Asha Veal Brisebois maintains a writing, editing, and curatorial practice, and has collaborated as an administrator on projects with visual, film, theater, and literary organizations and artists. She is currently developing The Tokyo Show: Black is Beautiful (2018), an experimental curatorial project to explore the following contexts: art as an instigator for cross-cultural dialogues across global space; and art as an instigator for potentially disruptive private and public conversations on the constructions of “race.”

Asha’s published work as a writer and editor has been acquired in libraries and collections including the George Gustav Heye Center at the National Museum of the American Indian Smithsonian Libraries, National Museum of African American History & Culture Smithsonian Libraries, Brooklyn Museum Libraries and Archives, and others.
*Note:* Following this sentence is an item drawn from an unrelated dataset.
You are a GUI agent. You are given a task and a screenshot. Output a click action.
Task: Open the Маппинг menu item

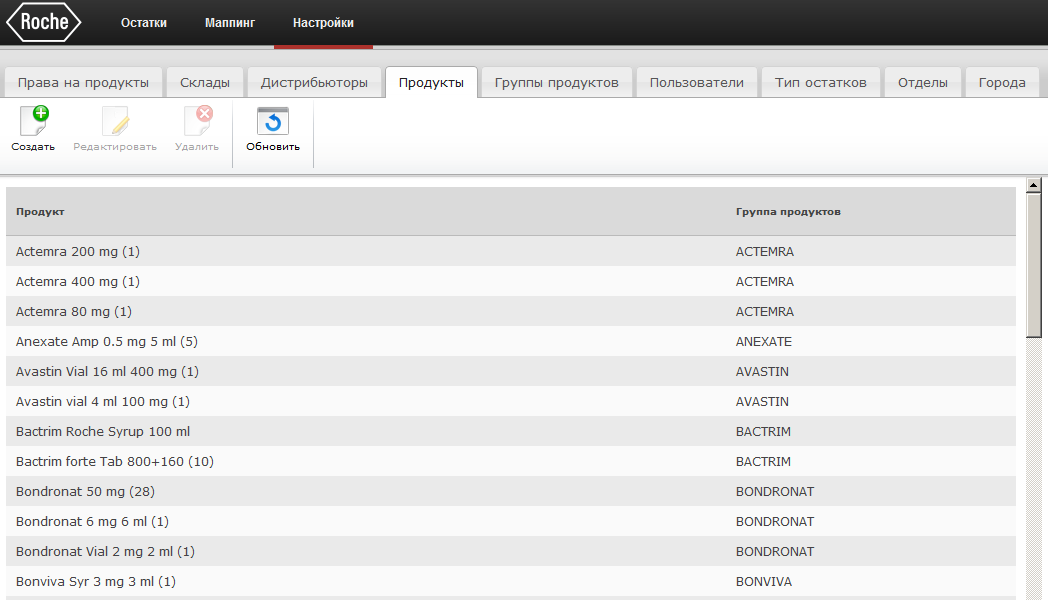coord(230,23)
Her work in creative nonfiction has been published by Brooklyn-based Slice Literary, among others. She is the founder of The Places We’ve Been books, an independent publisher, working since 2011 with more than 48 writers from cities and countries globally.

Asha teaches "Flexible Art Worlds" and "Curating in the Expanded Field" as faculty in the Department of Arts Administration and Policy at School of the Art Institute of Chicago. She holds a BA from The Gallatin School at New York University, an MFA from the writing program at The New School, and an MA Arts Administration & Policy program at SAIC.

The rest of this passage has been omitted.